Le cas de la vente de tabac devrait sans doute donner lieu lui aussi à une intervention de la Commission européenne, tant le cadre législatif mis en place semble à rebours du droit communautaire. La distribution du tabac est nationalisée depuis le 15 juillet 2013. L'ambition affichée par le gouvernement consiste à limiter l'accès des jeunes au tabac. Le tabac est désormais distribué au sein de points de vente standardisés, interdits aux moins de 18 ans. 5 415 bureaux de tabac ont ainsi été créés, qui remplacent les 42 000 débits existant avant la réforme, la vente de tabac étant alors totalement libre. La loi n'autorise qu'un seul point de vente par îlot de 2 000 habitants, les gérants disposant d'une concession d'une durée de 20 ans.

Le mode d'attribution des débits de tabac, relativement opaque, suscite des réserves tant il semble exister un écart entre le discours initial - attribuer ces commerces à des jeunes mères célibataires, des chômeurs et des retraités - et la pratique : les gérants sont issus de familles d'entrepreneurs proches du pouvoir, à des prête-noms, voire à des maires. Le soupçon de corruption et de clientélisme est particulièrement prégnant dans ce dossier. La commission des vendeurs est quant à elle portée de 4 à 10 %. Certains observateurs relèvent en outre que la mise sous tutelle du réseau de distribution permettrait de promouvoir les intérêts du fabricant de tabac hongrois Continental , dont la part de marché ne dépasse pas à l'heure actuelle 15 %.

La diminution du nombre de points de vente a également eu des effets pervers, qu'il s'agisse de la disparition de points de vente dans certaines zones rurales - 1 400 villages sont ainsi concernés - ou de la baisse des revenus de nombreux petits commerçants pour qui la vente de tabac représentait entre 80 et 85 % des recettes. 10 à 15 000 emplois seraient ainsi menacés. Le risque, dans ces conditions, de voir apparaître un véritable marché noir n'est pas à exclure, avec une perte de recettes fiscales évaluée à environ 150 milliards de forints (492 millions d'euros).

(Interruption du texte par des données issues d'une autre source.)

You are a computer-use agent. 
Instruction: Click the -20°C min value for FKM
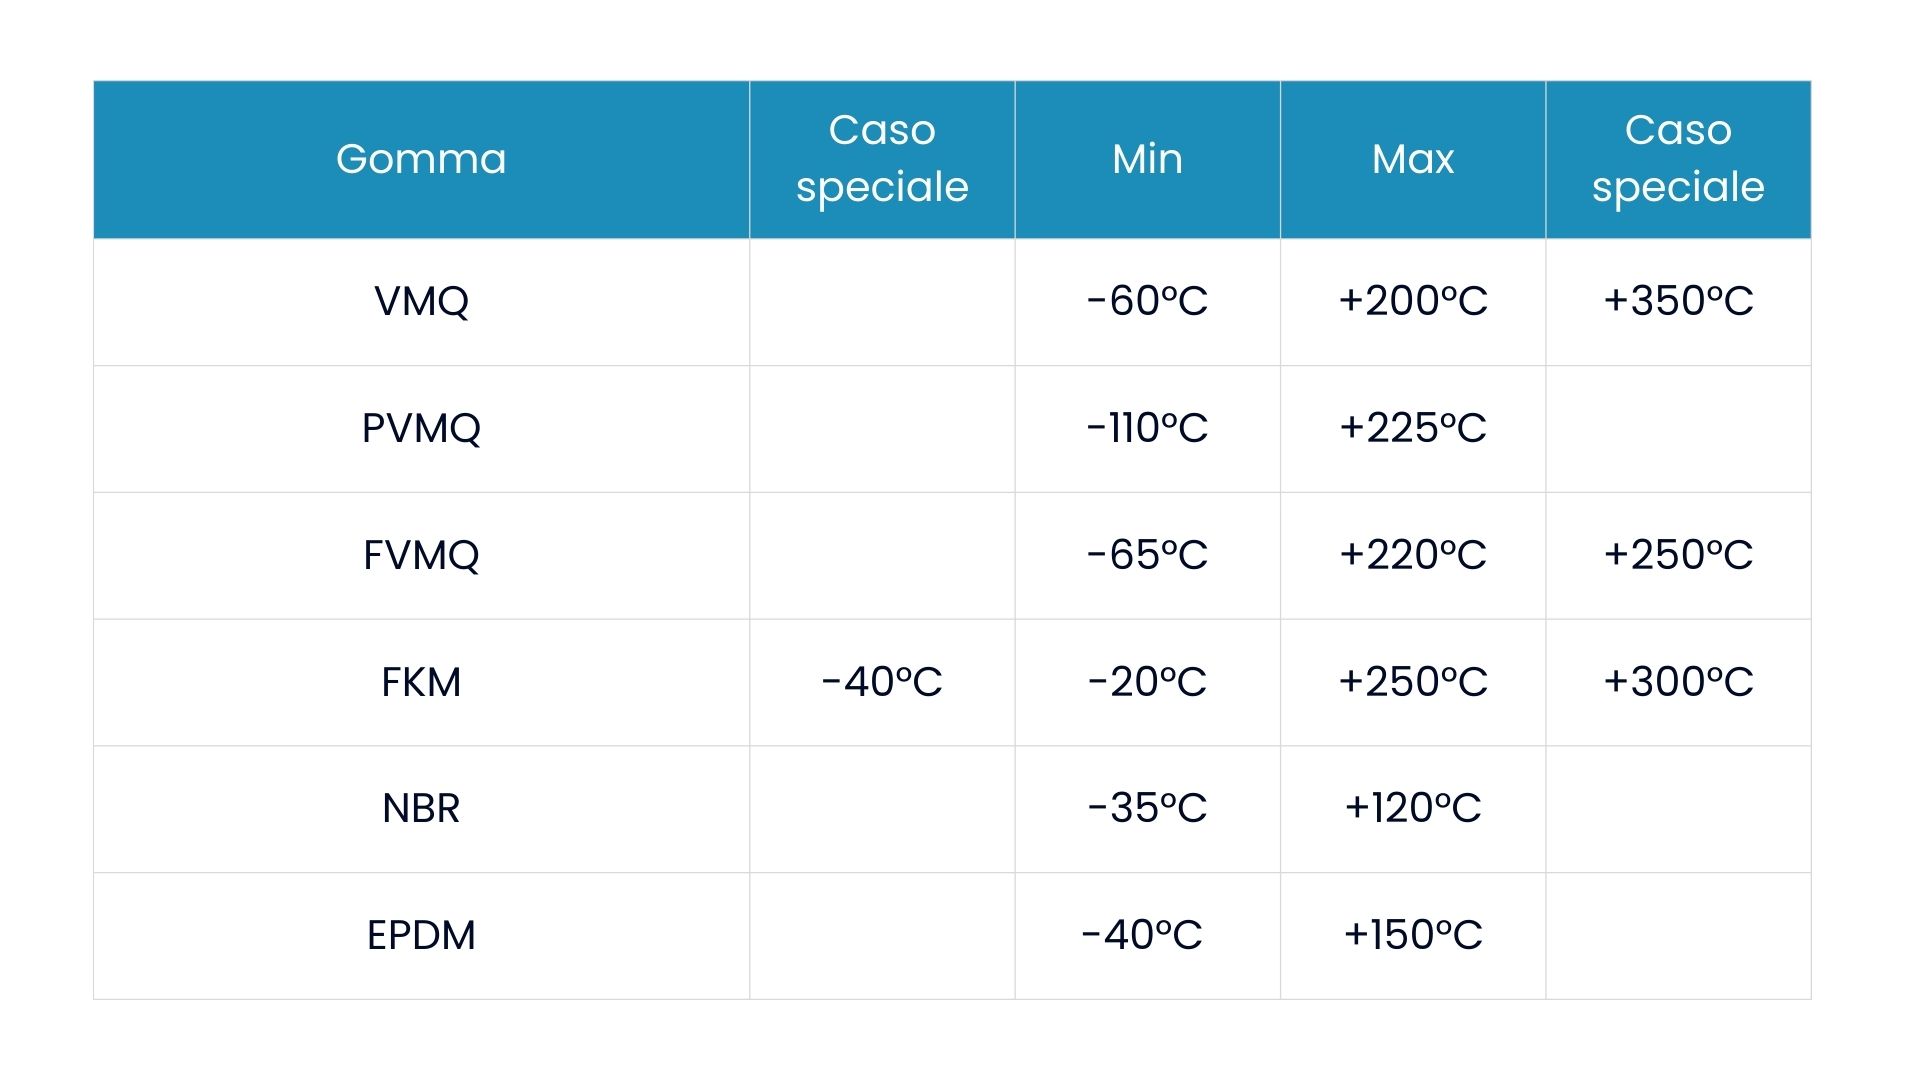click(1147, 682)
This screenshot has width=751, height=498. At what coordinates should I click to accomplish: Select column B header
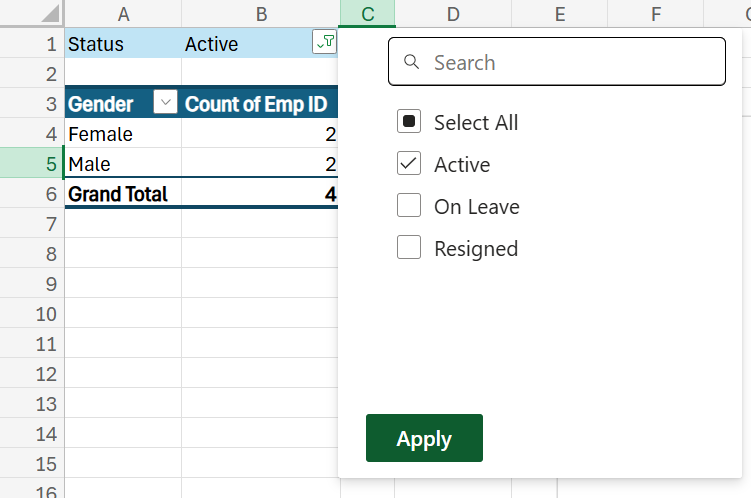tap(261, 14)
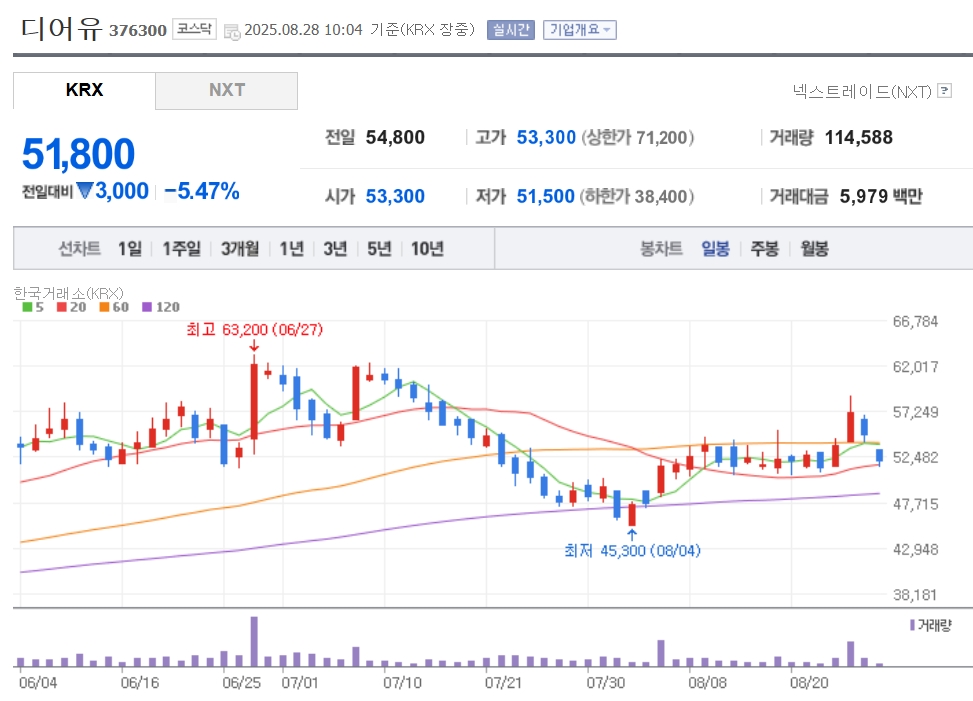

Il conviendra également de suivre l'évolution de la position de la Commission européenne sur les contrats-étudiants mis en place par le gouvernement hongrois. Ce dispositif prévoyait initialement que l'étudiant devait travailler en Hongrie le double de son temps d'études si celles-ci avaient été subventionnées par l'État. La menace du lancement d'une procédure d'infraction a conduit les autorités à revoir les principes de cette réforme. L'étudiant devra désormais travailler en Hongrie sur une période au moins équivalente à celle où il a perçu une bourse. Cette obligation de travail serait évaluée sur une période de 20 ans à compter de la fin de son cursus.

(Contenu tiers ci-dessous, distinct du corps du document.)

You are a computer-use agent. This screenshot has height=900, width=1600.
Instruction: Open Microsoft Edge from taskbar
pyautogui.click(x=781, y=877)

Le 20 juin 2013, la Commission européenne a par ailleurs saisi la Cour de justice européenne au sujet des titres restaurant 10 ( * ) . La réforme de ce secteur d'activité, entrée en vigueur en janvier 2012, a privé les groupes français Chèque déjeuner , Edenered et Sodexho , d'environ 90 % du marché au profit d'une société publique hongroise, NUSZ Fondation Erzébet , et des banques locales, en particulier la banque hongroise OTP . Si le gouvernement argue du caractère social de la réforme, la Commission européenne estime que le nouveau dispositif aurait dû garantir la liberté d'établissement et la libre-prestation de service.

La loi sur la gestion des déchets publics, entrée en vigueur le 1 er juillet 2013, est également sujette aux réserves de la Commission européenne. Afin d'obtenir une licence de collecte et de transport des déchets, les entreprises doivent désormais être détenues à majorité par des capitaux publics. Deux taxes ont parallèlement été instaurées : la première vise l'enfouissement des déchets. 10 euros par tonne en 2013, puis 40 euros d'ici 2016. La seconde, versée à l'Autorité de l'énergie, s'élève à 0,34 centime d'euro par résident dont les déchets sont prélevés par l'entreprise. La loi prévoit enfin un plafonnement de l'augmentation des prix pratiqués par ces sociétés : le tarif 2013 ne pouvait ainsi excéder de 4,1 % celui de 2012. Les entreprises allemandes, autrichiennes et française ( ERECO ) sont particulièrement visées par ce nouveau dispositif.

Les prélèvements spéciaux opérés sur les entreprises de télécommunications, principalement étrangères, dans le cadre des mesures de rigueur adoptées en mai 2013 en vue de lever la procédure de déficit excessif, sont également remis en cause par la Commission européenne. Ces prélèvements ont été précédés en 2010 d'une taxe spécifique sur le secteur des télécommunications, prélevée jusqu'en 2012 et dont le produit a été estimé à 180 milliards de forints (600 millions d'euros). Celle-ci est considérée comme illégale par la Commission, qui a introduit un recours devant la Cour de justice de l'Union européenne le 12 octobre 2012 11 ( * ) . Les taxes sur les appels et les SMS mises en place en 2012 ont également conduit la Commission à initier une procédure d'infraction. Bruxelles considère que les sommes prélevées ne sauraient excéder les coûts administratifs et réglementaires propres à ce secteur 12 ( * ) . Certains observateurs voient, derrière cette multiplication des prélèvements sur les entreprises du secteur, la volonté du gouvernement de nationaliser le secteur, avec en filigrane la création éventuelle d'un quatrième opérateur lié à l'État, la reprise d' Antenna Hungaria et l'expiration de la licence de Vodafon en 2015.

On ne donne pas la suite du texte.